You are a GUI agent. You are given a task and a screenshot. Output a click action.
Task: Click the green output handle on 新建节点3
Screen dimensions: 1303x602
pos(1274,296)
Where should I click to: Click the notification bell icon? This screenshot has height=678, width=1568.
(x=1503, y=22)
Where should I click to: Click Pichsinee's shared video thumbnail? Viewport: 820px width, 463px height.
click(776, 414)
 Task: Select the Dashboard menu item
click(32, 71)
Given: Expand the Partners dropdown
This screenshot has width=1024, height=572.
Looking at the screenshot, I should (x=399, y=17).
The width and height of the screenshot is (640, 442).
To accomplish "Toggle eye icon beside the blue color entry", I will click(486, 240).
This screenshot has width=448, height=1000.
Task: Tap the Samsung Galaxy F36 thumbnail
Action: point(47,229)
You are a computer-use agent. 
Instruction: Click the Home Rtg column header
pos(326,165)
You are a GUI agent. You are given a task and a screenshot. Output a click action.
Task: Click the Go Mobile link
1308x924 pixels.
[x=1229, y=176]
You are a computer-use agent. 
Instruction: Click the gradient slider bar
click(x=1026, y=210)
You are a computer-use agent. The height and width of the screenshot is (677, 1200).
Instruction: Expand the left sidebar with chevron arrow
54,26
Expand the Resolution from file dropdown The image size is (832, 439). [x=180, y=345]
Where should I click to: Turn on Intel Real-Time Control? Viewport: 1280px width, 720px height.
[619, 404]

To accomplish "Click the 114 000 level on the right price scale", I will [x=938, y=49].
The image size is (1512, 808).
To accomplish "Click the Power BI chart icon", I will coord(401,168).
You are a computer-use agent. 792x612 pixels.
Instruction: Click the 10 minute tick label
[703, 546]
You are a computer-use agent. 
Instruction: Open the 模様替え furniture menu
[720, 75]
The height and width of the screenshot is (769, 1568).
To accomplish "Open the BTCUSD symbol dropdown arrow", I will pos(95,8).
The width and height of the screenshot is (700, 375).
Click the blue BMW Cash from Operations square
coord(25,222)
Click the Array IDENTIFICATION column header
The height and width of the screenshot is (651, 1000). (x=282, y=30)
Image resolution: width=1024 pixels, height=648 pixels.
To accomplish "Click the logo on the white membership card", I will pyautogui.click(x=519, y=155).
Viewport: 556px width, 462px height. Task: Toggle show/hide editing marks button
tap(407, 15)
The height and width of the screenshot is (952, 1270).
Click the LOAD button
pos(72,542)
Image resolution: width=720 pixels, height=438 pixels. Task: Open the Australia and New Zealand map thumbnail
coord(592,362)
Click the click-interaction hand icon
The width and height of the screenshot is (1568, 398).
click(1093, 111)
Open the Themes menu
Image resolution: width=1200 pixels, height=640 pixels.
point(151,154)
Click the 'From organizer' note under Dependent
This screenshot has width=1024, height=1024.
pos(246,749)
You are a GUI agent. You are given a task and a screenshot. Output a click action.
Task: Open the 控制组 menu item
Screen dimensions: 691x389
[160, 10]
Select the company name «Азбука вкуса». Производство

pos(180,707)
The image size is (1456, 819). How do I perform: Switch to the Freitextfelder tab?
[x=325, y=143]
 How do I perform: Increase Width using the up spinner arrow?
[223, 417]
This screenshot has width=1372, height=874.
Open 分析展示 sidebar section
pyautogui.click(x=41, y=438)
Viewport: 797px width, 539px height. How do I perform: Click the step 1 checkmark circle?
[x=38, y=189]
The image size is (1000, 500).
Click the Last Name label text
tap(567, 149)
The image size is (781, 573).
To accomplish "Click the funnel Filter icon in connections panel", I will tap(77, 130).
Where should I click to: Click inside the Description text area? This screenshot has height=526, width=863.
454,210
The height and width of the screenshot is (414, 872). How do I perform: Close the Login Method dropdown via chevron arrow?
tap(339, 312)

+ + + +

The request:
Rewrite the whole listing with every "The image size is" swapped for "The screenshot size is", leaving everything else unchanged.

Solution to the problem:
You are a GUI agent. You are given a task and a screenshot. Output a click action.
Task: Click the green output handle on 新建节点3
Screen dimensions: 1303x602
pos(1274,296)
Where should I click to: Click the notification bell icon? This screenshot has height=678, width=1568.
(x=1503, y=22)
Where should I click to: Click Pichsinee's shared video thumbnail? Viewport: 820px width, 463px height.
click(776, 414)
 Task: Select the Dashboard menu item
click(32, 71)
Given: Expand the Partners dropdown
This screenshot has width=1024, height=572.
Looking at the screenshot, I should (x=399, y=17).
The width and height of the screenshot is (640, 442).
To accomplish "Toggle eye icon beside the blue color entry", I will click(486, 240).
This screenshot has width=448, height=1000.
Task: Tap the Samsung Galaxy F36 thumbnail
Action: point(47,229)
You are a computer-use agent. 
Instruction: Click the Home Rtg column header
pos(326,165)
You are a GUI agent. You are given a task and a screenshot. Output a click action.
Task: Click the Go Mobile link
1308x924 pixels.
[x=1229, y=176]
You are a computer-use agent. 
Instruction: Click the gradient slider bar
click(x=1026, y=210)
You are a computer-use agent. The height and width of the screenshot is (677, 1200).
Instruction: Expand the left sidebar with chevron arrow
54,26
Expand the Resolution from file dropdown The screenshot size is (832, 439). [x=180, y=345]
Where should I click to: Turn on Intel Real-Time Control? Viewport: 1280px width, 720px height.
[619, 404]

To accomplish "Click the 114 000 level on the right price scale", I will [x=938, y=49].
The screenshot size is (1512, 808).
To accomplish "Click the Power BI chart icon", I will coord(401,168).
You are a computer-use agent. 792x612 pixels.
Instruction: Click the 10 minute tick label
[703, 546]
You are a computer-use agent. 
Instruction: Open the 模様替え furniture menu
[720, 75]
The height and width of the screenshot is (769, 1568).
To accomplish "Open the BTCUSD symbol dropdown arrow", I will pos(95,8).
The width and height of the screenshot is (700, 375).
Click the blue BMW Cash from Operations square
coord(25,222)
Click the Array IDENTIFICATION column header
The height and width of the screenshot is (651, 1000). (x=282, y=30)
Image resolution: width=1024 pixels, height=648 pixels.
To accomplish "Click the logo on the white membership card", I will pyautogui.click(x=519, y=155).
Viewport: 556px width, 462px height. Task: Toggle show/hide editing marks button
tap(407, 15)
The height and width of the screenshot is (952, 1270).
Click the LOAD button
pos(72,542)
Image resolution: width=720 pixels, height=438 pixels. Task: Open the Australia and New Zealand map thumbnail
coord(592,362)
Click the click-interaction hand icon
The width and height of the screenshot is (1568, 398).
click(1093, 111)
Open the Themes menu
Image resolution: width=1200 pixels, height=640 pixels.
point(151,154)
Click the 'From organizer' note under Dependent
This screenshot has width=1024, height=1024.
pos(246,749)
You are a GUI agent. You are given a task and a screenshot. Output a click action.
Task: Open the 控制组 menu item
Screen dimensions: 691x389
[160, 10]
Select the company name «Азбука вкуса». Производство

pos(180,707)
The screenshot size is (1456, 819). How do I perform: Switch to the Freitextfelder tab?
[x=325, y=143]
 How do I perform: Increase Width using the up spinner arrow?
[223, 417]
This screenshot has width=1372, height=874.
Open 分析展示 sidebar section
pyautogui.click(x=41, y=438)
Viewport: 797px width, 539px height. How do I perform: Click the step 1 checkmark circle?
[x=38, y=189]
The screenshot size is (1000, 500).
Click the Last Name label text
tap(567, 149)
The screenshot size is (781, 573).
To accomplish "Click the funnel Filter icon in connections panel", I will tap(77, 130).
Where should I click to: Click inside the Description text area? This screenshot has height=526, width=863.
454,210
The height and width of the screenshot is (414, 872). How do I perform: Close the Login Method dropdown via chevron arrow?
tap(339, 312)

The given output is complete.